# Problem to solve:
The line containing "Select the Total net profit value 2068.16" and every line after it through the end of the records: return those exactly, and nothing more.

══ Raw data

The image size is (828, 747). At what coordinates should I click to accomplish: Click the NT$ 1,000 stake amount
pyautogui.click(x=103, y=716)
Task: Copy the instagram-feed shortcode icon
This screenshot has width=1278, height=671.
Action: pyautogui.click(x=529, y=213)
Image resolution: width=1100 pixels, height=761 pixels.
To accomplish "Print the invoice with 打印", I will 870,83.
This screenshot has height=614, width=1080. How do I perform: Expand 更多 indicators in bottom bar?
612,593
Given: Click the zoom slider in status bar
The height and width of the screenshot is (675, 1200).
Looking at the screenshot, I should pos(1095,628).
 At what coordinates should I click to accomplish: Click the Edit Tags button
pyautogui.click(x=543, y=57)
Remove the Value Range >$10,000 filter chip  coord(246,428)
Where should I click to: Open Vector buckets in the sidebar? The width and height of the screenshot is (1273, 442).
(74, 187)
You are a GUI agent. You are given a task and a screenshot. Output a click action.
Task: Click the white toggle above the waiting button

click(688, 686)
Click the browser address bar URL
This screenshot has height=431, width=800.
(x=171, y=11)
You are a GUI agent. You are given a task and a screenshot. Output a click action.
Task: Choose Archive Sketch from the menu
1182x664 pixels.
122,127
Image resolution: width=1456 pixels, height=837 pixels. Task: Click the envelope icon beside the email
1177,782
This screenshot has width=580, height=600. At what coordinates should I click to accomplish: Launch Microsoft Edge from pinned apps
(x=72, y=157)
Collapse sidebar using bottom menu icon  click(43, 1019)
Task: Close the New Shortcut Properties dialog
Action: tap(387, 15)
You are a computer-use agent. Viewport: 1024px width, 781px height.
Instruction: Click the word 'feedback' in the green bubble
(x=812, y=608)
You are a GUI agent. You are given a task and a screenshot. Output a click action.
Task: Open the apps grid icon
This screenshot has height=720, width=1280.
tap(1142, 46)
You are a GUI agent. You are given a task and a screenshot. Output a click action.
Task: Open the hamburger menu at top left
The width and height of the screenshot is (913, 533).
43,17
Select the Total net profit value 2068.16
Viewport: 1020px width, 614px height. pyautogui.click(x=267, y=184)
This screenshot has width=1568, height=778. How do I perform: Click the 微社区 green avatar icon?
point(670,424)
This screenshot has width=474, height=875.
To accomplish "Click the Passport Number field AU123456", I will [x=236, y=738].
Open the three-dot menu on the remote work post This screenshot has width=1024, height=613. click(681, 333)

════

# Answer to the problem:
Select the Total net profit value 2068.16
Viewport: 1020px width, 614px height. pyautogui.click(x=267, y=184)
This screenshot has width=1568, height=778. How do I perform: Click the 微社区 green avatar icon?
point(670,424)
This screenshot has width=474, height=875.
To accomplish "Click the Passport Number field AU123456", I will [x=236, y=738].
Open the three-dot menu on the remote work post This screenshot has width=1024, height=613. click(681, 333)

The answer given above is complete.